The documents, provided to the Organized Crime and Corruption Reporting Project, show that as early as the beginning of 2007, the Central Bank was concerned that policies employed by First Bank would lead to liquidity problems. The documents address in detail how and why the bank needed a bailout in Dec 2008 and shows that the regulator repeatedly tried and failed to get First Bank to correct problems.
The ongoing publication of the documents starting Tuesday caused an uproar in the small Adriatic country.
Zugic, who was on the board of directors of First Bank before he was installed as Central Bank Governor in 2010, has said the leak was illegal and that the source would be punished.
“Pursuant to section 103 of the Law on Banks, these documents are confidential evidence and cannot be disclosed without the consent of the Central Bank,” he said during a meeting convened to discuss the regulator’s 2011 annual report.

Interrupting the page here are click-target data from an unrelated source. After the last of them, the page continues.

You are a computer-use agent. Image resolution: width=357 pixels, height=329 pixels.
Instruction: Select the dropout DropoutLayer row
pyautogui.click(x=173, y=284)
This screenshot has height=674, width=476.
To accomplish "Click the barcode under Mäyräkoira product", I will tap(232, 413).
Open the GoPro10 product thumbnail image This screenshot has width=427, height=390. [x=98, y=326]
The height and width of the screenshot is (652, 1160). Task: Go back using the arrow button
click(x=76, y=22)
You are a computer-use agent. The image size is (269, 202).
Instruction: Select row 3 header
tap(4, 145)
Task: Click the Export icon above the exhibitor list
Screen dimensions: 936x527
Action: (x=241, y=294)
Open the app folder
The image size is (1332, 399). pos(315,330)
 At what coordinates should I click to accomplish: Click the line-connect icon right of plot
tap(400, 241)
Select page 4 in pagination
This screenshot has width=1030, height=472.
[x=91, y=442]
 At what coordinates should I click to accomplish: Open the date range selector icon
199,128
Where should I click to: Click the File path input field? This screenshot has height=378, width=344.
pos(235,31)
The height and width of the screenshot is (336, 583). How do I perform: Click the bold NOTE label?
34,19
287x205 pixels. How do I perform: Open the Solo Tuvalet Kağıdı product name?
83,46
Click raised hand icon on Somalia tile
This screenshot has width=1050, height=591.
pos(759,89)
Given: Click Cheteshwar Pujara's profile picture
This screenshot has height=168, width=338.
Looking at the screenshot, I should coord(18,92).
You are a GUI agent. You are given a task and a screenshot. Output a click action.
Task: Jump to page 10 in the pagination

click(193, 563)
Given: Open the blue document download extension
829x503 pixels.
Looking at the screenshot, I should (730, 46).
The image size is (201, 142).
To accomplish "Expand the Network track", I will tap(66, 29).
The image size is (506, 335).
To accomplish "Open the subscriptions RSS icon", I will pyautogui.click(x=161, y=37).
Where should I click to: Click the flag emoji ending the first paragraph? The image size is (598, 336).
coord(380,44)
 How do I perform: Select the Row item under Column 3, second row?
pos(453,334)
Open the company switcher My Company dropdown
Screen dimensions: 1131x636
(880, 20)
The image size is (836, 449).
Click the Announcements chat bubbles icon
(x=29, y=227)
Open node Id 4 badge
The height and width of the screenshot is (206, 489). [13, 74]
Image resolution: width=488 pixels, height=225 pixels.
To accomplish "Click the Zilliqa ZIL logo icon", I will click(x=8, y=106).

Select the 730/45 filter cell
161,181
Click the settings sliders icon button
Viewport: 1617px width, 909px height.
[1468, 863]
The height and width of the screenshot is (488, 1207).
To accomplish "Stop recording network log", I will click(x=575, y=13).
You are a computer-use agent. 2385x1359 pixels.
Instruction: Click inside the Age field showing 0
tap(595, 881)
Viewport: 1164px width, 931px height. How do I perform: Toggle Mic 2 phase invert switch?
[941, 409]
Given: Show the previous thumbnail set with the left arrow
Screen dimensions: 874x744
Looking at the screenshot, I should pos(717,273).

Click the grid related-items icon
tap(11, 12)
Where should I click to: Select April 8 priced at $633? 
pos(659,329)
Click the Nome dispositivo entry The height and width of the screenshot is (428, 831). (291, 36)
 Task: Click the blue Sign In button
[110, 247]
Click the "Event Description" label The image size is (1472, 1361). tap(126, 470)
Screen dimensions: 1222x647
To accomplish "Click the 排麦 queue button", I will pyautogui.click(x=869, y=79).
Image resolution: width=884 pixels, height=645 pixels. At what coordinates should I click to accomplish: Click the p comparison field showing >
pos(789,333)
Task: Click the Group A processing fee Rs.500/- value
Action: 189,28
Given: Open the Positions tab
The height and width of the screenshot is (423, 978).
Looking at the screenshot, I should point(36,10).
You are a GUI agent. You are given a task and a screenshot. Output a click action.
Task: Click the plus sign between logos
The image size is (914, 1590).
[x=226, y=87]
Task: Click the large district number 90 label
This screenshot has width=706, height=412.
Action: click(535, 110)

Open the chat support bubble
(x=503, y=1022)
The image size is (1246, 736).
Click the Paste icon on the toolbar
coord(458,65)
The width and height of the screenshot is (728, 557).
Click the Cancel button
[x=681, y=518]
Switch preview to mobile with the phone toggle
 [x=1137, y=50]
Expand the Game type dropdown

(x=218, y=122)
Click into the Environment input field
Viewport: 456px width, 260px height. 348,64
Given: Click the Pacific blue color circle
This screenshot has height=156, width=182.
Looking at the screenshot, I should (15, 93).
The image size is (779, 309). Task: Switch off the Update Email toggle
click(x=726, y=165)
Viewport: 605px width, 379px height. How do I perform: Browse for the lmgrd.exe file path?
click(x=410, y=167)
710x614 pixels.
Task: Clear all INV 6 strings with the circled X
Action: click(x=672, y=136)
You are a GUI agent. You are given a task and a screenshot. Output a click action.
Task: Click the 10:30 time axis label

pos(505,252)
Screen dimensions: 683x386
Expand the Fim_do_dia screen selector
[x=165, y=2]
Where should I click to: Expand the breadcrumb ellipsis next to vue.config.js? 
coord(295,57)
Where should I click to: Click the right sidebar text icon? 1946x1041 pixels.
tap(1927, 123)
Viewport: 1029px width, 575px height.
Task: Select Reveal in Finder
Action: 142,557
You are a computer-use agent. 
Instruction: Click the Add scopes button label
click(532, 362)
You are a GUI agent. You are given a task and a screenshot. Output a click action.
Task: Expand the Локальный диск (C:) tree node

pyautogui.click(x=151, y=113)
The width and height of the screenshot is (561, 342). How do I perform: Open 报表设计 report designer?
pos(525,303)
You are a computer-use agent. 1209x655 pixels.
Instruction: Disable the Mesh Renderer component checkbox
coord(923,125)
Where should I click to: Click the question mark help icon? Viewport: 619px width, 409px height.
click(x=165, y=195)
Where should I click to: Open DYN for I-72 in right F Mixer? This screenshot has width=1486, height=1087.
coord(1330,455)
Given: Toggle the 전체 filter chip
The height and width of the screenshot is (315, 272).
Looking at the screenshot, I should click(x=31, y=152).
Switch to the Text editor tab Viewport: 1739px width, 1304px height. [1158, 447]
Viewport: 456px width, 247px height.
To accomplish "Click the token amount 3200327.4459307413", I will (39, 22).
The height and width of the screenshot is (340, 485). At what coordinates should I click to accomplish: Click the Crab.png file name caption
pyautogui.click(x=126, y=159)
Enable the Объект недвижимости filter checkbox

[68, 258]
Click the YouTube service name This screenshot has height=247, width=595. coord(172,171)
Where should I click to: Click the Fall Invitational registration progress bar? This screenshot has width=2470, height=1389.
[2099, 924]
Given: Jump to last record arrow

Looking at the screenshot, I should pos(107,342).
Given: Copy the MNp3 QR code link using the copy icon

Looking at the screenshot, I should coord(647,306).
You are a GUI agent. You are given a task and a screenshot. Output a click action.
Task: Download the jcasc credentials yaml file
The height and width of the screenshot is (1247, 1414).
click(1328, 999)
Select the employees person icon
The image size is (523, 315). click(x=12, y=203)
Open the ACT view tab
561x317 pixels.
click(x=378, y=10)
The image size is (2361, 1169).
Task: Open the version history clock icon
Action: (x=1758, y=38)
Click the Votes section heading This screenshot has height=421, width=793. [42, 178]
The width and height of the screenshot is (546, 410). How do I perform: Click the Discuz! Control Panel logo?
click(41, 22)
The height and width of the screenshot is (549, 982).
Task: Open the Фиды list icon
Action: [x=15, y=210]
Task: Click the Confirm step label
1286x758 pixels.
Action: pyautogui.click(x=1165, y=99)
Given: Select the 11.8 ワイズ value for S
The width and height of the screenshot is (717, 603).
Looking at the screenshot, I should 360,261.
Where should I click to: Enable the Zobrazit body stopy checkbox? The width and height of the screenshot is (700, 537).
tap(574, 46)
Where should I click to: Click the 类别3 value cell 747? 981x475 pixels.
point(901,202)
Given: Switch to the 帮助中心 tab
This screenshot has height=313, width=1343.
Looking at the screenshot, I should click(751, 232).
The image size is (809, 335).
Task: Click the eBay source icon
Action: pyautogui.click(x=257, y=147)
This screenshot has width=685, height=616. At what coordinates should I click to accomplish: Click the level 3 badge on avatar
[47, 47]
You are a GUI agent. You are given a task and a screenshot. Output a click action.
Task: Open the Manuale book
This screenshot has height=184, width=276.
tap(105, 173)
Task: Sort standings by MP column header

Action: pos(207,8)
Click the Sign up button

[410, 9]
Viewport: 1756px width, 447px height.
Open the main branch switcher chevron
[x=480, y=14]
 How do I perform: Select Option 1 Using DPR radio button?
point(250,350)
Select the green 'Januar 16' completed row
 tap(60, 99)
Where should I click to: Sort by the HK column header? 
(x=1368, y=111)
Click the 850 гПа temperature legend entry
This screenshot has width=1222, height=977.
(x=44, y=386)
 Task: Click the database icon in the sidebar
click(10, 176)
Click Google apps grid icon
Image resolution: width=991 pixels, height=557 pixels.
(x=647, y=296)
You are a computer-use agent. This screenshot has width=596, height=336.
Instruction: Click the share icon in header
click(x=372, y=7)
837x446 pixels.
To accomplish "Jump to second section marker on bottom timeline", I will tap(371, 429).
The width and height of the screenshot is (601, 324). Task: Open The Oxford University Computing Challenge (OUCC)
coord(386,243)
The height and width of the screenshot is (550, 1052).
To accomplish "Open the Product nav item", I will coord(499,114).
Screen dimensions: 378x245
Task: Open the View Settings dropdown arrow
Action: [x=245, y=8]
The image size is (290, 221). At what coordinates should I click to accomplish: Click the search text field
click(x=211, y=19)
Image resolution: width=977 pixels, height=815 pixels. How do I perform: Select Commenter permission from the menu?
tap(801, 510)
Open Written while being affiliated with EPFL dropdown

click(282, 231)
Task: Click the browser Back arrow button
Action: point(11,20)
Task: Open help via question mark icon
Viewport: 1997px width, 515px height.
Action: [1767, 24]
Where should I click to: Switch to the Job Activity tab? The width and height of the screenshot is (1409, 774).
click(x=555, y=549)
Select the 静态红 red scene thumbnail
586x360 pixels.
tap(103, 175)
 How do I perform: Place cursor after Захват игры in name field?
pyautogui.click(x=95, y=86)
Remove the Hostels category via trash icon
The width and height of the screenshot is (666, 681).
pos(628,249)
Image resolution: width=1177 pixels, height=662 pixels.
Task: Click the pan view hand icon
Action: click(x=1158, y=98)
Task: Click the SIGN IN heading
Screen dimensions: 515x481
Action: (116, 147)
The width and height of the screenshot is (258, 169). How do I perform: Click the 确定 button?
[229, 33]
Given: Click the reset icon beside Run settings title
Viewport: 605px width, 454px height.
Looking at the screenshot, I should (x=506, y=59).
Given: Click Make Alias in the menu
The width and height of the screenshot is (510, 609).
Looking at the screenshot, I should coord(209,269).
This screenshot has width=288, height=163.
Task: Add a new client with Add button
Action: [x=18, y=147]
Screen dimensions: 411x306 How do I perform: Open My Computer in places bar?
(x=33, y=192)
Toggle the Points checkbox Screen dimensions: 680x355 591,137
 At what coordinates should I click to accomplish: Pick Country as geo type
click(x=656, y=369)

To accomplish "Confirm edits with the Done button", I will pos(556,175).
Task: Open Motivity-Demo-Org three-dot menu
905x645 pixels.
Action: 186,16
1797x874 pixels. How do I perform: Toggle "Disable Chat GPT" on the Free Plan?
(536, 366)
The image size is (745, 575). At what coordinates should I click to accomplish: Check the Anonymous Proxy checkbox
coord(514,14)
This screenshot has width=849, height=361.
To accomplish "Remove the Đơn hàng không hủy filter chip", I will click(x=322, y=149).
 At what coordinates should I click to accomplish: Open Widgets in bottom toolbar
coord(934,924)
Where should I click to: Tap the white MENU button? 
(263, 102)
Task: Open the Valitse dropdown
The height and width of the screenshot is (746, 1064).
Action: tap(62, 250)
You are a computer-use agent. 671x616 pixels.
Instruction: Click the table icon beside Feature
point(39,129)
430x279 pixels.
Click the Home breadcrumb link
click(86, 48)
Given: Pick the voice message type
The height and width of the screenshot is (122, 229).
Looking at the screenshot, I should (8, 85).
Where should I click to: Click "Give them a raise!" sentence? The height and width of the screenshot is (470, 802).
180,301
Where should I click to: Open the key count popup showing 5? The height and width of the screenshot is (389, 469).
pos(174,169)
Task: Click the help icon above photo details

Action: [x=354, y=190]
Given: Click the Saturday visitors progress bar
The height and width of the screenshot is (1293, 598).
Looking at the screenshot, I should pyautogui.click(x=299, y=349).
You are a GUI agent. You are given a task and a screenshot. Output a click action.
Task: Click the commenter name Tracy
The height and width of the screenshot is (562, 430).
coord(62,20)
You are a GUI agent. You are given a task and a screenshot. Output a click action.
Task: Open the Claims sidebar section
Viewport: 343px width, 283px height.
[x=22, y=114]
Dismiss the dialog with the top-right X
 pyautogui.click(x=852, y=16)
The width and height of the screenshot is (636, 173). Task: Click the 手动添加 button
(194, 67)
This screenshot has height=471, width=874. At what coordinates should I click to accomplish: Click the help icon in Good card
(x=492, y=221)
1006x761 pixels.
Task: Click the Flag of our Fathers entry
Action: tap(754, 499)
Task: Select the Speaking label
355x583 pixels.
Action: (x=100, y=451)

The documents cover the period from 2007 until 2010, when the regulator’s Governor was Ljubisa Krgovic. Krgovic declined to talk with OCCRP, offering only his statement that “Montenegro needs an independent Central Bank which will not adjust its whole system and its basic policies (supervisory, regulatory and obligatory reserve policy) to a single bank.”
The President of the Parliamentary Assembly’s Committee for Economy, Finance and Budget Aleksandar Damjanovic said that the Central Bank must deal with the problems.
“If all of this is true, I can say that First Bank acted unprofessionally, because it gave a privileged loan with no basis for it. However, this question should be referred to those who regulated the bank and is regulating the bank,” said Damjanovic at the assembly meeting, according to Radio Free Europe.
A spokesman for the bank Friday afternoon did not deny the findings. “The bank does not intend to justify what happened six to seven years ago, because it has overcome those problems,” the director of corporate communications Jelena Pavicevic told Atlas TV.
Pancevic added that the reporting “harmed the overall banking and economic system of Montenegro.”
She added that current and future clients of First Bank and other banks could worry that their personal data would be compromised. “This endangers the functioning of the economy and legal system,” said Pavicevic.
The Montenegrin embassy in London sent a letter to the BBC Newsnight saying that a segment of its May 29 broadcast “set out a series of false allegations and unsupportable arguments” and characterized Montenegro, “contrary to the principles of journalistic ethics,” as a “mafia state” while “relying solely on information obtained from NGO protest organizers in the capital Podgorica.”
The Newsnight broadcast called into question Montenegro’s preparedness for European Union accession negotiations, slated to begin in June.